My husband was hollering at me today, and I remember what you said, and so in my mind I said, "I am sorry you are in pain", and he SUDDENLY stopped,, and said, "I am so sorry to be hollering. I have gout today and it is making me cranky" YIKES!!!!!!!!!!!!!!!!!!!!!!!!!!!!!!!!!!!!!!!!!!!!!!!!!!!!!!!!!!!!!!!!!!!!!!!!!!
The more I listen the more profound it gets. This is really really good.
I mean it might be the best spiritual teaching I've ever listened to.
the best!!
Yes Qsnarf I agree!
A friend shared this link with me and I am so glad I took the time to listen. I have had chronic physical pain for over 25 yrs but when my only child, my daughter, died unexpectedly in her sleep and I found her that morning in her bed, I found the true meaning of the most horrible pain I had ever felt.
I clearly remember the very first thought I had and have carried with me for over 3 years. It was " God, what have I done, why am I being punished this way?" I have spent hours and hours going over all of the things I have done wrong in my life. The wrath of God has defined my being ever since that day and I continue to judge myself for her death. In my mind nothing but guilt for my wrongs was the only rational answer to what had occurred.

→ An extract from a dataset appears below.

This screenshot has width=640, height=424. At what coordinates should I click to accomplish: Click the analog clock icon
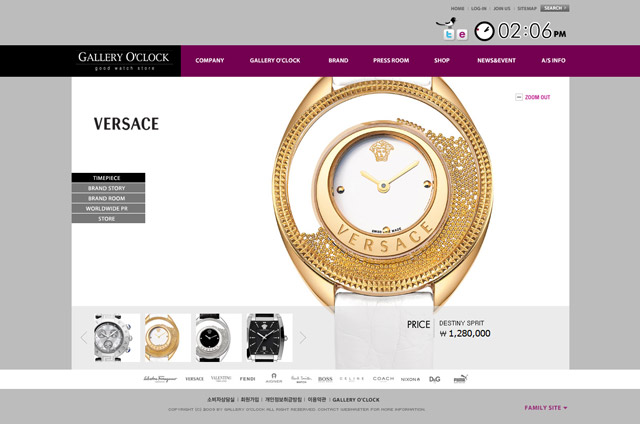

Within 6 mos of my daughter's death, my only aunt died and 6 weeks later my mom died. This just proved to me that I must have committed such grievous sins against God that I have no redemption. I beg and plead for forgiveness but get no relief. I am trying so hard to accept your message and truly do understand what your message is. I am in the process of internalizing your message so it can help me to heal and by doing so, help others to heal as well.
I have always easily realized the pain in others but I don't seem to be able to do the same for myself. I do believe in your message and know it is the truth. My spirit has been trapped within myself and I have not allowed it to expand into the world so that I can grow and accept my pain as a gift. Before my mom died she told us kids that what she wanted to leave with us was "in all things be joyful". I never understood what a wonderful gift her words were until now after listening to your message. Thank you.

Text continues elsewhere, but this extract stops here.